Why Dry January Worries Me
There’s something about Dry-January that worries me. Everywhere you look on social media through January, there are people sharing their woes of struggling through a month without alcohol, and today many will be embracing their first glass in 31 days.
There’s nothing wrong with the good glass of wine or two, or grabbing a glass of wine when the day has climbed on top of you and beaten you into submission. Most of us have done it.
But, somewhere along the line, alcohol and parenthood and in particular motherhood have become synonymous. That wine is the life’s blood that gets us through day to day. The only way we can wade through the quagmire of filthy nappies, tantrums, thrown food, pee on the floor and sea of primary coloured plastic.
The internet is awash with memes. You know the ones, here are just a few I found after a quick Google:
- ‘I still don’t understand what a wine stopper is for’
- ‘It’s strange how 8 glasses of water a day seems impossible, but 8 glasses of wine can be done in one meal’
- ‘The most expensive part of having kids is all the wine you have to drink’
- ‘Technically you’re not drinking alone if your kids are home’
- ‘If you have to ask if it’s too early to drink wine… you’re an amateur and we can’t be friends’
These memes seem to be particularly targeted at Mums. Most parents know that parenting is wonderful, but parenting is hard. It seems that it is a given that all Mums are counting down the time until it’s acceptable that they can have a drink to get over how hard it is to be a parent.
I think most of us all enjoy a glass or wine, gin, prosecco or whatever your poison is. But the popularist view that it’s the only way that mothers can cope is demeaning and damaging.
A modern day generalisation that Mums can only cope with all life throws at them by drowning their sorrows in a bucket of wine, undermines all that the average day to day mother achieves. The juggle of work, home, parenting and life is all-consuming, most of us know this. And there are days I know I smash it, and days when all the balls fall over the floor in a colourful mess. But that’s life. Am I a heavy drinker because of this… no.
It also makes me uncomfortable that alcohol, or wine in particular is celebrated as an everyday escapism for many reasons. For example, when you come to rely on something everyday to change the way you feel, to make you feel better, to just get you through life, it makes me worry that at some point the line between treat and dependence will be crossed. And that there are mothers who are genuinely struggling with their relationship with alcohol that need help, but the flippant way it is addressed makes them believe it’s ok, that all Mums are doing it, and so it is normal. The belief that everyone’s drinking a bottle a day, so they don’t have a problem. But I would argue – kindly – that maybe they do.

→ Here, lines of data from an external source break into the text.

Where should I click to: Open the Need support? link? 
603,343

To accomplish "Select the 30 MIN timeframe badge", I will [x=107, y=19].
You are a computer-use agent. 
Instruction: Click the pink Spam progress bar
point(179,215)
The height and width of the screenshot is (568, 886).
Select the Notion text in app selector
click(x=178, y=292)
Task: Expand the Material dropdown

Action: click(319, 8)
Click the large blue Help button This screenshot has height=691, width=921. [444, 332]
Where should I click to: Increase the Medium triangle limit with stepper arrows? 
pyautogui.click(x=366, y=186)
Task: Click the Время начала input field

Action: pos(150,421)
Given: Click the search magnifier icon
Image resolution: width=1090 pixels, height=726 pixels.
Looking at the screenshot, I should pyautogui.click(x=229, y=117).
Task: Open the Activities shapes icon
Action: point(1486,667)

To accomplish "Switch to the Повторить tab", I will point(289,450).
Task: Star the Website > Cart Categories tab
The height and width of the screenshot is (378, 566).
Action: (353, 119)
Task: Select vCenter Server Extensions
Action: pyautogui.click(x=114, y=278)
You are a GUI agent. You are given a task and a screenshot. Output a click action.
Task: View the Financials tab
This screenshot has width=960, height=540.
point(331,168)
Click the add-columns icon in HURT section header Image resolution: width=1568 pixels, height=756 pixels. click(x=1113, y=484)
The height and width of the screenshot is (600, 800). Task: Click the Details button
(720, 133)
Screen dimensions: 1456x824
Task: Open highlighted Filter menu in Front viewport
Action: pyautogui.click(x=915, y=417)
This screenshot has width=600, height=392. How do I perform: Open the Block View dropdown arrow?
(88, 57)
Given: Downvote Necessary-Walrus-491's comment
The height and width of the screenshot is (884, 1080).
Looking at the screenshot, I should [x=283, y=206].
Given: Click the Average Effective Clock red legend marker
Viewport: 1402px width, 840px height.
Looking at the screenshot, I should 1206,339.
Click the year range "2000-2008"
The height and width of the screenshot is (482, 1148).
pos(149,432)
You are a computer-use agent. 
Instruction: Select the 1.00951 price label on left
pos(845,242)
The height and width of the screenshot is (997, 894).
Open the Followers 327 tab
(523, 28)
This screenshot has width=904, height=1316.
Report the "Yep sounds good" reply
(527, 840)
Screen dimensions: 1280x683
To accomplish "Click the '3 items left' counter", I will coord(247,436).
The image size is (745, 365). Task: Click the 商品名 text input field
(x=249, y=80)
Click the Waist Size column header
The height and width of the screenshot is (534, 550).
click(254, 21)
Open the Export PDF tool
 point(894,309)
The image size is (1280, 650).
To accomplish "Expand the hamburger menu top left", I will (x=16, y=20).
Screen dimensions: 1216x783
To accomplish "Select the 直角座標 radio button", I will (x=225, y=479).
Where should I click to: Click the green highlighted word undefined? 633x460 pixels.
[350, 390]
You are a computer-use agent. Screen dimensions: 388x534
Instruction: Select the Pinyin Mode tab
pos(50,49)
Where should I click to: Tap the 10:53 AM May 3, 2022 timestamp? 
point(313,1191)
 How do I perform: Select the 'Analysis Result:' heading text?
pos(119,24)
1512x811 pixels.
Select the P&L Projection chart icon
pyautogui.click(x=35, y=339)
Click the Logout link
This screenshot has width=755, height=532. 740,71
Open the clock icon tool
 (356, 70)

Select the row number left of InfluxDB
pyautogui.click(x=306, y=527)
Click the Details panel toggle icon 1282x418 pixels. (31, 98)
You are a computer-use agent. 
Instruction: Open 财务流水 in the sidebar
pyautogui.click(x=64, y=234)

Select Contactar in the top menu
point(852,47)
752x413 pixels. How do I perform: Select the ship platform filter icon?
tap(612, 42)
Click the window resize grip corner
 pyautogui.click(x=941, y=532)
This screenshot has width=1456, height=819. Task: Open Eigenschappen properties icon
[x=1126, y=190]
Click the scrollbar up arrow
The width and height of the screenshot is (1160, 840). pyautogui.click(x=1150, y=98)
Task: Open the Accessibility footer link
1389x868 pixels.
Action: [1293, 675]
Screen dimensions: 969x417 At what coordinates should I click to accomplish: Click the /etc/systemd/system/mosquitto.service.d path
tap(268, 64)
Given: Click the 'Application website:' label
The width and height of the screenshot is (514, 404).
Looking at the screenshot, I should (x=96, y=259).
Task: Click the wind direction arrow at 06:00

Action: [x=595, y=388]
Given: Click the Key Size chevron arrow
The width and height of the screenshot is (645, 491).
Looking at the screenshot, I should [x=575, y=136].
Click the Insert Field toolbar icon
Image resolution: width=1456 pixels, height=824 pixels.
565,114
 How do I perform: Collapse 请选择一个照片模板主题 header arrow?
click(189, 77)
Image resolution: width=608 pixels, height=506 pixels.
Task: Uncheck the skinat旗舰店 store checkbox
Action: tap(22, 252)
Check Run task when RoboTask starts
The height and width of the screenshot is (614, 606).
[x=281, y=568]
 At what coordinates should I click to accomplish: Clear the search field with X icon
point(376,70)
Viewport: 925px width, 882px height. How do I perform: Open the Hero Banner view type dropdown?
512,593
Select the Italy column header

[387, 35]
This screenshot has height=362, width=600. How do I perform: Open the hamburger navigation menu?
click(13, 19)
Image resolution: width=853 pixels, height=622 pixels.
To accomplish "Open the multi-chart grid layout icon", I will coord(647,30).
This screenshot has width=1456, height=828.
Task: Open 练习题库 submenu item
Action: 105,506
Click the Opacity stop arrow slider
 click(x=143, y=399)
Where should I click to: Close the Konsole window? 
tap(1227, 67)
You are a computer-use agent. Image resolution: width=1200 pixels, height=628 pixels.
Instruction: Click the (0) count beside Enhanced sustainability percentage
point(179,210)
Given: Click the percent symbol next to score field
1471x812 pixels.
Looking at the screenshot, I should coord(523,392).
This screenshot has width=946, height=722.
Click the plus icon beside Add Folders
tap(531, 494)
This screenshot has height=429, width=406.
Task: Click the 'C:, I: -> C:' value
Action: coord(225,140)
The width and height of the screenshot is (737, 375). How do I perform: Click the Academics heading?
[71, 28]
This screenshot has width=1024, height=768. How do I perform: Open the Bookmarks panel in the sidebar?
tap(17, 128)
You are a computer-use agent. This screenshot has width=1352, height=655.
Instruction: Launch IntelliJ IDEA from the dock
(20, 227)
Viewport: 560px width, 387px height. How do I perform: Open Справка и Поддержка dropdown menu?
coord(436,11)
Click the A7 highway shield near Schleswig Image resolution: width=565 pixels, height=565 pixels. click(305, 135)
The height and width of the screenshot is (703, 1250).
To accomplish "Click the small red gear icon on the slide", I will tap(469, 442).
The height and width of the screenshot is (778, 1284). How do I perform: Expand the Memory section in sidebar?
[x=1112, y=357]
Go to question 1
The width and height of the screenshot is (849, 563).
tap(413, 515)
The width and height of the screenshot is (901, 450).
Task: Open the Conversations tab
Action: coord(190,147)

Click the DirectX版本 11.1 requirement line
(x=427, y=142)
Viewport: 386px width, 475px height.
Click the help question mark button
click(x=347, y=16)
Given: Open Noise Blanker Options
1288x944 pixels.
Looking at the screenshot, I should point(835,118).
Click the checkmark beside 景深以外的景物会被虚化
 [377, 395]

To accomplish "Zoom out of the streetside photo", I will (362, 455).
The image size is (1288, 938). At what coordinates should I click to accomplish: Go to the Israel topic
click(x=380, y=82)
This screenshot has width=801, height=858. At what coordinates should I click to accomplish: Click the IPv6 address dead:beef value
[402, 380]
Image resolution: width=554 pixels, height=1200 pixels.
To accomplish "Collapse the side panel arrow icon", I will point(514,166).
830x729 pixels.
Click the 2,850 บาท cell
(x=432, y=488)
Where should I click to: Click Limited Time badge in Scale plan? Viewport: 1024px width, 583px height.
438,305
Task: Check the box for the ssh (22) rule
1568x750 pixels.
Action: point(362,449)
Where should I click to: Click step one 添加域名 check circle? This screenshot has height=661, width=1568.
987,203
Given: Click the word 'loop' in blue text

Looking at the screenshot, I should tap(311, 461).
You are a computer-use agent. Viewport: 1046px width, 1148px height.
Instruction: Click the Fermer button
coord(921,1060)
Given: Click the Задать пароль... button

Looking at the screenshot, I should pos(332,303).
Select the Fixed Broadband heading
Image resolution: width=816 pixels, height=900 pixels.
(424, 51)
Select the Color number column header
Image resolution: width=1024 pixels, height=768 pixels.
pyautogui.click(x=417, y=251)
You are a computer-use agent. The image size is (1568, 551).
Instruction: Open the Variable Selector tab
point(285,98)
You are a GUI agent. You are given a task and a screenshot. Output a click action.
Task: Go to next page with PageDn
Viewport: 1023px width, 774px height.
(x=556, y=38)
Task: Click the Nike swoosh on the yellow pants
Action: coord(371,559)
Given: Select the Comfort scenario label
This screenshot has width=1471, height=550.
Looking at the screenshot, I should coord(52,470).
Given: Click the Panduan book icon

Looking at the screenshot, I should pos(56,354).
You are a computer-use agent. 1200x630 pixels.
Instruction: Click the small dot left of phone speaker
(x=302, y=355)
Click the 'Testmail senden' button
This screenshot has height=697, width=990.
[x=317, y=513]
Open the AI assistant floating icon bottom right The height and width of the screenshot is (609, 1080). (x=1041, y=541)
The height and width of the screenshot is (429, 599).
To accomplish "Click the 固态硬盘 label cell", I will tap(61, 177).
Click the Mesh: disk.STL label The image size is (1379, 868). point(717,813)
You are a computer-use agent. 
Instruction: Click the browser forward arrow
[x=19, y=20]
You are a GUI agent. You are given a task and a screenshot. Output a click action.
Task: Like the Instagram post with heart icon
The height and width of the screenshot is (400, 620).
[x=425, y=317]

If you regularly enjoy a glass of wine then great. But, let’s not continue to undermine mothers. We’re not all a shaking mess counting down the time until we can drown our sorrows in alcohol.
Let’s also take out the shame. The shame of failure, exhaustion and the day when all those balls are running all over the floor like a tsunami. Life isn’t perfect. And quite frankly that’s ok.
If dry January is just a detox after the excesses of Christmas then great, but if you are genuinely worried about your daily consumption then reach out because there is always someone out there waiting to help you. And let’s stop sharing those memes, do they are really do any good? We want to build Mums up, not sink them down in the flippant and potentially harmful opinion that we’re all sinking our sorrows in giant wine glasses.